Collected data
★ ★ ★ ★ ★ ★ ★

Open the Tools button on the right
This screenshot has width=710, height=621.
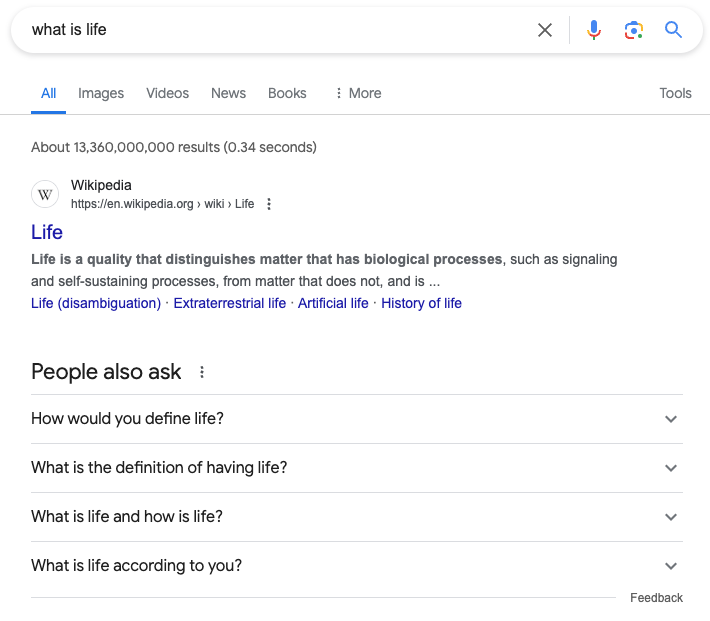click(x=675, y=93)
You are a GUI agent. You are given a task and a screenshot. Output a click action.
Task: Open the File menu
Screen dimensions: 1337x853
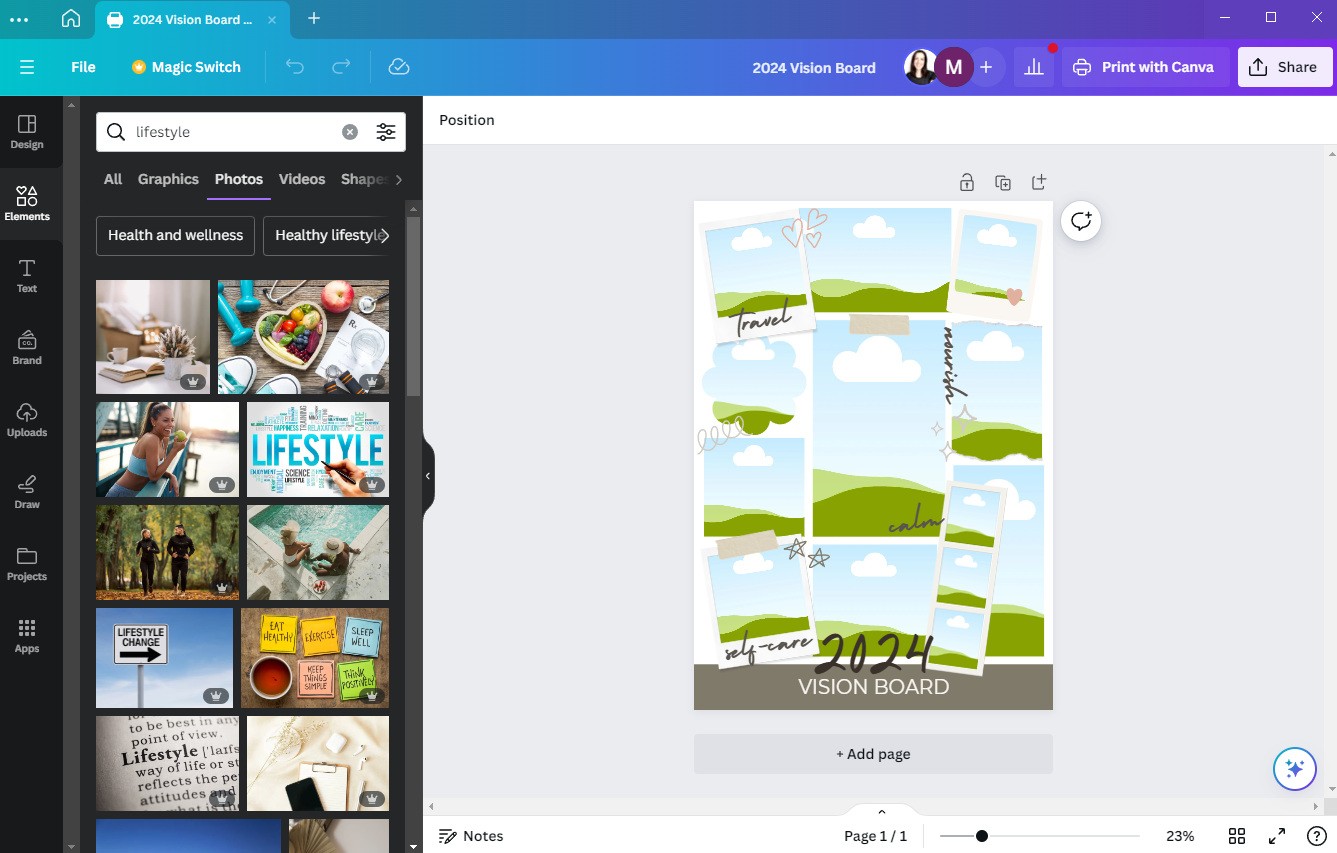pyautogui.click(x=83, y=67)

★ ★ ★ ★ ★ ★ ★

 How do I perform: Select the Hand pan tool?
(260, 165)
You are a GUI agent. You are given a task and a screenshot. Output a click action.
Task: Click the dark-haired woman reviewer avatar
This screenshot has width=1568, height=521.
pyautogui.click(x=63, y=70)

★ ★ ★ ★ ★ ★ ★

- ACTIVITY: Return, from the data, each line where the string "Open" occurs.

- SOLUTION TO THIS PROBLEM:
Open the Tools button on the right
Task: Open the File menu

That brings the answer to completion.